** begin Data listing **
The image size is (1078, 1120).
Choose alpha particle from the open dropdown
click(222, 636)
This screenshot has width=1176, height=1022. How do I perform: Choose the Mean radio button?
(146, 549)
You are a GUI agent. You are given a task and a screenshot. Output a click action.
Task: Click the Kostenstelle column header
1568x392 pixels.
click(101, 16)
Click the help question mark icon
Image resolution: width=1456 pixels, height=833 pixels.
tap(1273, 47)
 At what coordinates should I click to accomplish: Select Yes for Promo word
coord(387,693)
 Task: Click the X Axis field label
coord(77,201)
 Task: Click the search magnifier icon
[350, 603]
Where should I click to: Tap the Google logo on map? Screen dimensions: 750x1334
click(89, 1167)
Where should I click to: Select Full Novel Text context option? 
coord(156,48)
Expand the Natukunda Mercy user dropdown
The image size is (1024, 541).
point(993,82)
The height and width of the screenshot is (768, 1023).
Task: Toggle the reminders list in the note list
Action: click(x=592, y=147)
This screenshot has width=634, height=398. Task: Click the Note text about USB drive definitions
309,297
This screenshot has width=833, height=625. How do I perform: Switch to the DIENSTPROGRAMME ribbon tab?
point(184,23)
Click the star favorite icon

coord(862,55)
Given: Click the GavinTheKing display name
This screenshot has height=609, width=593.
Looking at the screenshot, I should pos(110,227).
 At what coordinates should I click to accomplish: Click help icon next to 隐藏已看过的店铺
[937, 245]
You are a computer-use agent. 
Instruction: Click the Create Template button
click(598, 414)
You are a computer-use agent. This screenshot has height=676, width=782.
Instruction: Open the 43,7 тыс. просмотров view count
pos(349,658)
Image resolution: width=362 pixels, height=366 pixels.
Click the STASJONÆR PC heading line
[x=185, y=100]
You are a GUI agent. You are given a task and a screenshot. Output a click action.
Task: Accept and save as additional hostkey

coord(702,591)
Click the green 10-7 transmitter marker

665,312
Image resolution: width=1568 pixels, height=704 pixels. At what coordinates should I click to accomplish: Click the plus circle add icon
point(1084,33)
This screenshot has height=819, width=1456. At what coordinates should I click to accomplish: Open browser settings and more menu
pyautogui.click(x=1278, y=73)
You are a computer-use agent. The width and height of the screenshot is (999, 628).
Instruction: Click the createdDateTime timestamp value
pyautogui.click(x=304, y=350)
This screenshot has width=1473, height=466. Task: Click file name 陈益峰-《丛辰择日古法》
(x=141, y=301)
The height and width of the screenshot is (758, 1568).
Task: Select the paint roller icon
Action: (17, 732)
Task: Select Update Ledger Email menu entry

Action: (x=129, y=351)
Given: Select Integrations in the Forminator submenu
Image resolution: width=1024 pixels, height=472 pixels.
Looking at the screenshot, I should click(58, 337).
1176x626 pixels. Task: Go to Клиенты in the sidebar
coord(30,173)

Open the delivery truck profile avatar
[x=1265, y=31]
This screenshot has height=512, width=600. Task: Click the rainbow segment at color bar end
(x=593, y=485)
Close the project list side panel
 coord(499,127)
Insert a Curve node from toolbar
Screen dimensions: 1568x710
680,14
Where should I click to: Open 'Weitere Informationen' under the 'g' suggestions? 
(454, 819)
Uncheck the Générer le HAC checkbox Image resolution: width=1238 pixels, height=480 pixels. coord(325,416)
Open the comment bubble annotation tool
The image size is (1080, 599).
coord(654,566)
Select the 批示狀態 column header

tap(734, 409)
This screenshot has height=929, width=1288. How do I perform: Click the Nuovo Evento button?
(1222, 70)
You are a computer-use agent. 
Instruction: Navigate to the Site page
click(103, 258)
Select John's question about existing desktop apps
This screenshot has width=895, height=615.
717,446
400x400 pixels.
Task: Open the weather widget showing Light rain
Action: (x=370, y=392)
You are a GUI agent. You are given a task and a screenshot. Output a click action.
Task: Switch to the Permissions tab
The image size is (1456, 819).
** end Data listing **
> [Task brief]: Rewrite the entries from the line with "Given: Click the GavinTheKing display name" to the line with "[x=1265, y=31]", switching "Instruction" to "Step" and leaving everything else unchanged.

> [Output]:
Given: Click the GavinTheKing display name
This screenshot has height=609, width=593.
Looking at the screenshot, I should pos(110,227).
 At what coordinates should I click to accomplish: Click help icon next to 隐藏已看过的店铺
[937, 245]
You are a computer-use agent. 
Step: Click the Create Template button
click(598, 414)
You are a computer-use agent. This screenshot has height=676, width=782.
Step: Open the 43,7 тыс. просмотров view count
pos(349,658)
Image resolution: width=362 pixels, height=366 pixels.
Click the STASJONÆR PC heading line
[x=185, y=100]
You are a GUI agent. You are given a task and a screenshot. Output a click action.
Task: Accept and save as additional hostkey

coord(702,591)
Click the green 10-7 transmitter marker

665,312
Image resolution: width=1568 pixels, height=704 pixels. At what coordinates should I click to accomplish: Click the plus circle add icon
point(1084,33)
This screenshot has height=819, width=1456. At what coordinates should I click to accomplish: Open browser settings and more menu
pyautogui.click(x=1278, y=73)
You are a computer-use agent. The width and height of the screenshot is (999, 628).
Step: Click the createdDateTime timestamp value
pyautogui.click(x=304, y=350)
This screenshot has width=1473, height=466. Task: Click file name 陈益峰-《丛辰择日古法》
(x=141, y=301)
The height and width of the screenshot is (758, 1568).
Task: Select the paint roller icon
Action: (17, 732)
Task: Select Update Ledger Email menu entry

Action: (x=129, y=351)
Given: Select Integrations in the Forminator submenu
Image resolution: width=1024 pixels, height=472 pixels.
Looking at the screenshot, I should click(58, 337).
1176x626 pixels. Task: Go to Клиенты in the sidebar
coord(30,173)

Open the delivery truck profile avatar
[x=1265, y=31]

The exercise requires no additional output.